A startling new study shows that all of the growth in the employed
population in the United States over the past few years can be
attributed to recently arrived immigrants.

The study found that from the beginning of 2001 through the first four
months of 2004, the number of new immigrants who found work in the U.S.
was 2.06 million, while the number of native-born and longer-term
immigrant workers declined by more than 1.3 million.

The study, from the Center for Labor Market Studies at Northeastern
University in Boston, is further confirmation that despite the recovery
from the recession of 2001, American families are still struggling with
serious issues of joblessness and underemployment.

The study does not mean that native-born workers and long-term
immigrants are not finding jobs. The American workplace is a vast,
dynamic, highly competitive arena, with endless ebbs and flows of
employment. But as the study tallied the gains and losses since the end
of 2000, it found that new immigrants acquired as many jobs as the other
two groups lost, and then some.

Andrew Sum, the director of the center and lead author of the study,
said he hoped his findings would spark a long-needed analysis of
employment and immigration policies in the U.S. But he warned against
using the statistics for immigrant-bashing.
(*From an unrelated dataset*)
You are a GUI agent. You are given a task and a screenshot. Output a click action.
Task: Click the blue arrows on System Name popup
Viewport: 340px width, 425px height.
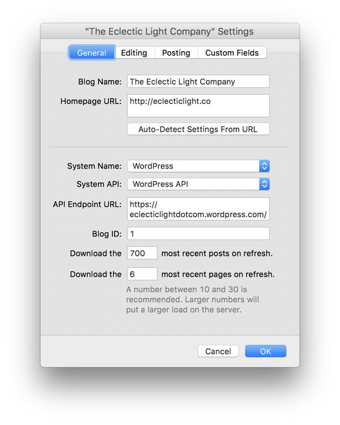point(264,166)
"We need a serious, honest debate about where we are today with regard
to labor markets," said Professor Sum, whose work has frequently cited
the important contributions immigrants have made. The starkness of the
study's findings, he said, is an indication that right now "there is
something wrong."

The study found that the new immigrants entering the labor force were
mostly male and "quite young," with more than one-fourth under the age
of 25, and 70 percent under 35.

"Hispanics formed the dominant group of new immigrants," the study said,
"with migrants from Mexico and Central America playing key roles.
Slightly under 56 percent of the new immigrant workers were Hispanic,
nearly another one-fifth were Asian, 18 percent were white,
not-Hispanic, and 5 percent were black."

Those most affected by the influx of new immigrant workers are young,
less well-educated American workers and so-called established
immigrants, those who have been in the U.S. for a number of years.